Content clusters make your website easier to navigate and provide a logical structure for visitors to explore related topics. Search engines also favor websites with clear hierarchies and topic-based clusters, as they demonstrate subject-matter expertise and relevance.
Organizing your site this way also opens opportunities for creating pillar pages. A pillar page serves as the central hub for a topic and links to all related cluster pages, reinforcing the importance of each topic in search engine algorithms.
4. Cross-Promote Content
Finally, use the similarity insights to cross-promote related content. When a visitor is reading a page, suggest other pages that align closely in topic.
For example, if someone is on a page about digital marketing services, recommend the link-building services page, or other related resources. This not only keeps users engaged longer but also increases the likelihood of conversions, as visitors are guided to explore content aligned with their interests.
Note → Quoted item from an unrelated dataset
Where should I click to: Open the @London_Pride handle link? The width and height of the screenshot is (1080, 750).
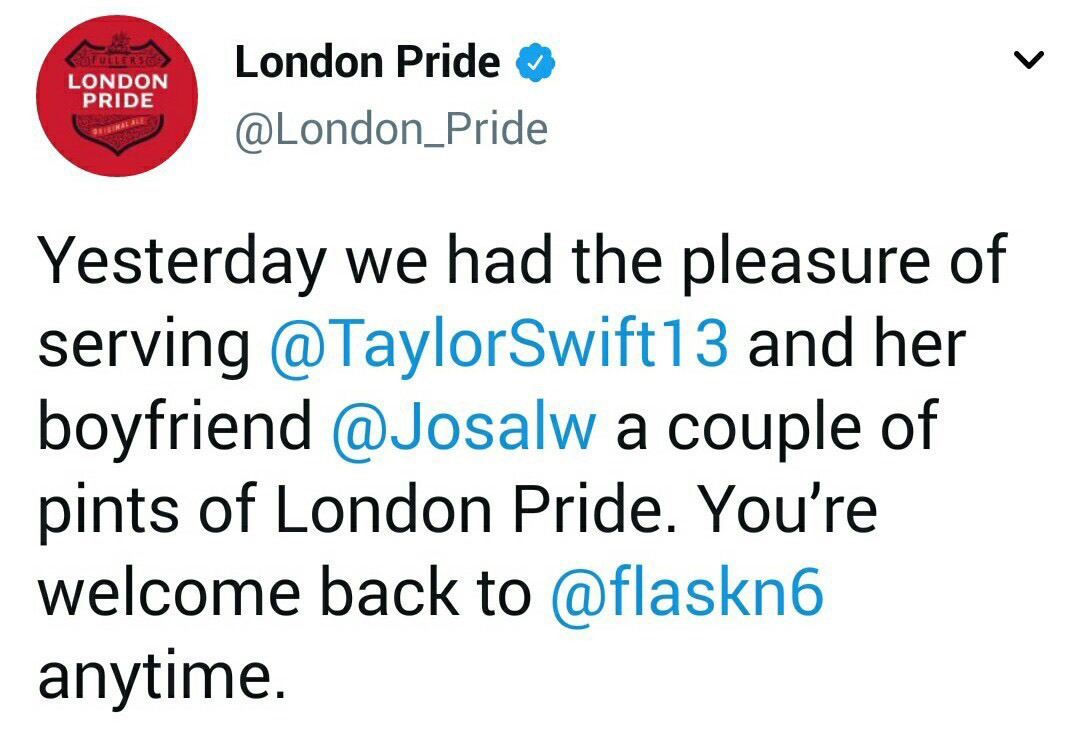tap(390, 130)
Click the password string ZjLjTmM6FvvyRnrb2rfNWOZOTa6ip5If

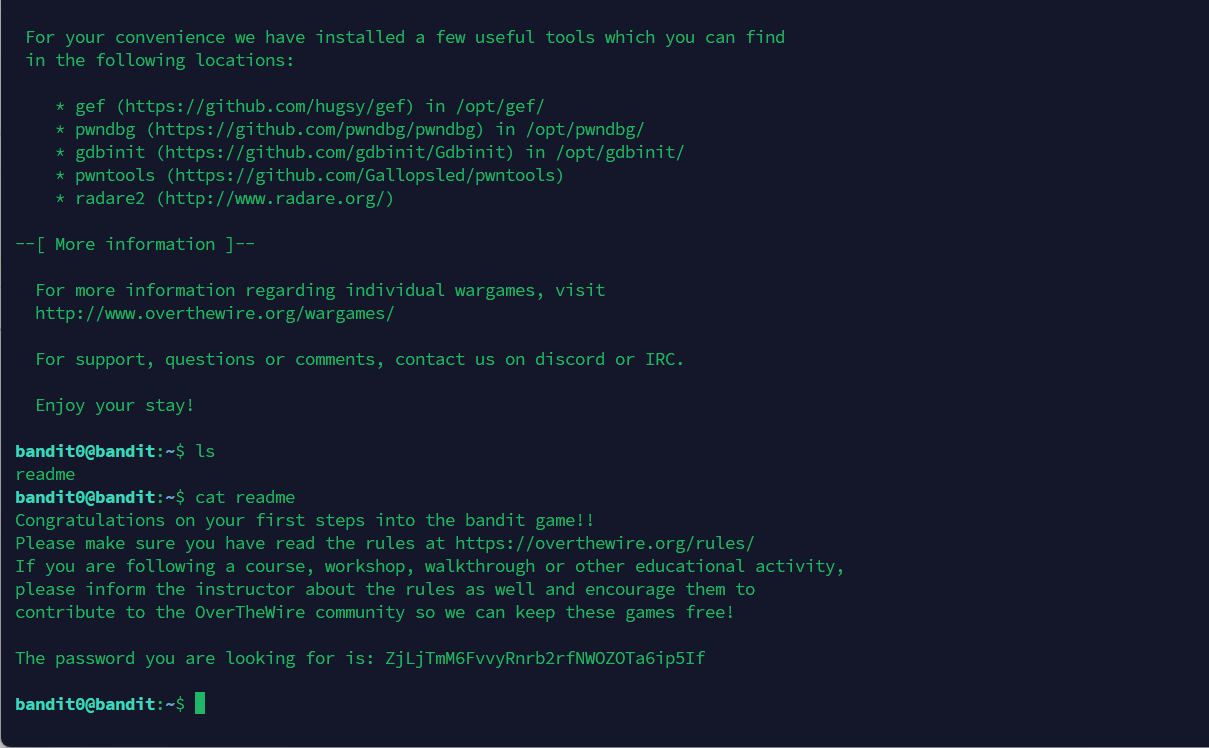click(x=545, y=658)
Cross-promotion can be implemented via “related articles” sections, sidebar recommendations, or in-text links naturally embedded within the content. This approach strengthens internal linking, enhances user experience, and improves the site’s SEO performance simultaneously.
Example Actions for Clients
To implement these insights effectively, you can guide clients with practical steps:
- Highlight Key Topics:
“We’ve identified that the main topics on your site are SEO, services, web development, and marketing. To boost your SEO, we need to ensure these keywords are used frequently and expand content around these topics.” - Implement Internal Linking:
“Based on the model’s recommendations, we should link the most similar pages together. For instance, on the SEO services page, we can link to the competitor keyword analysis page and the link-building services page. This improves user navigation and strengthens search rankings.” - Organize Content Clusters for Growth:
“We’ll group similar pages under categories like SEO Services and Content Marketing. This structure allows visitors to find information quickly, increases engagement, and keeps them on the site longer.”
By following these steps, you translate AI-driven insights into actionable strategies that enhance content relevance, user experience, and SEO performance. Implementing these actions ensures your website remains structured, discoverable, and authoritative in your niche.